What the task requires: Go through the lines of the material and tally those with the string "text"; reply with the number alone.
(Beginning of Dataset)
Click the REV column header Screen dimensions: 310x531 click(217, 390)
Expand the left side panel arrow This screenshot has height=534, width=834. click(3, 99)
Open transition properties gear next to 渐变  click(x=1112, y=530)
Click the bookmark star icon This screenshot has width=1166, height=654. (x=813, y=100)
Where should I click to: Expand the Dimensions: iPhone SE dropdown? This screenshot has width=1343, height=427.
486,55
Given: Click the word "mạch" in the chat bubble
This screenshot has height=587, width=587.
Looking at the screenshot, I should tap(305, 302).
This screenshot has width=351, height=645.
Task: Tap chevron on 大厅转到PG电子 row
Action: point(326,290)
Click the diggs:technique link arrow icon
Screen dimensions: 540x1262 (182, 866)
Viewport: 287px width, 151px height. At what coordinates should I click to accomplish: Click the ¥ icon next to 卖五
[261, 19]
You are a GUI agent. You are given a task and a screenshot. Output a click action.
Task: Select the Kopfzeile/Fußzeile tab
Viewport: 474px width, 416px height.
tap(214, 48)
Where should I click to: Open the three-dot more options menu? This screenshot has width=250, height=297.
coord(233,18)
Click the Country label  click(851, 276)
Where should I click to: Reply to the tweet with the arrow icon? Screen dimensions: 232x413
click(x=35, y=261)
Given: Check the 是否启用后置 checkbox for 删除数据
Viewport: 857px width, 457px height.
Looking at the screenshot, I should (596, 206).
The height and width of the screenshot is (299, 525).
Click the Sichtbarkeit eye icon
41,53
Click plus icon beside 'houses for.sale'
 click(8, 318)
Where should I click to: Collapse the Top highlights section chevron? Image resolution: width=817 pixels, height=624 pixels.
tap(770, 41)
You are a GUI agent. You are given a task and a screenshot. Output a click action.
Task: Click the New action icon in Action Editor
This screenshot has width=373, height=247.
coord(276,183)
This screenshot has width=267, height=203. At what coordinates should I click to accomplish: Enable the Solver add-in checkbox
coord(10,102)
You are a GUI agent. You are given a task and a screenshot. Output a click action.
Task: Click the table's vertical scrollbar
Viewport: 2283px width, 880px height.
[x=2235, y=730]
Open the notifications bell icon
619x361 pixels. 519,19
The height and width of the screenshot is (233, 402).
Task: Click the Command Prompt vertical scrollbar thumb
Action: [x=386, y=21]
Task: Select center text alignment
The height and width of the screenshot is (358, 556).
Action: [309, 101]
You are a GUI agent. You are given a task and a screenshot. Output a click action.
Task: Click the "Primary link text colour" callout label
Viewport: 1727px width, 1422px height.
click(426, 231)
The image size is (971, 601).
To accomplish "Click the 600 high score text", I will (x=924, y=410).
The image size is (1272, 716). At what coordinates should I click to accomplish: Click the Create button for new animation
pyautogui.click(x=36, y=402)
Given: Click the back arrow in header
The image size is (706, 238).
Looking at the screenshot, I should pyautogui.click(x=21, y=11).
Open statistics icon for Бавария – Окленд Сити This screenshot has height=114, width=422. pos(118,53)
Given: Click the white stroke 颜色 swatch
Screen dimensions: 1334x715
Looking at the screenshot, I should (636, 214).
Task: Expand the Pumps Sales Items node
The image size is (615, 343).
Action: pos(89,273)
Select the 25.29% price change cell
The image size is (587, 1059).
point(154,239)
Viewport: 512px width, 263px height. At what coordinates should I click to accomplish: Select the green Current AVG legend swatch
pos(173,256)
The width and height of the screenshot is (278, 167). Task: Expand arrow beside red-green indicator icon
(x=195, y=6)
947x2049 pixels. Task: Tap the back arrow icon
(End of Dataset)
Task response: 3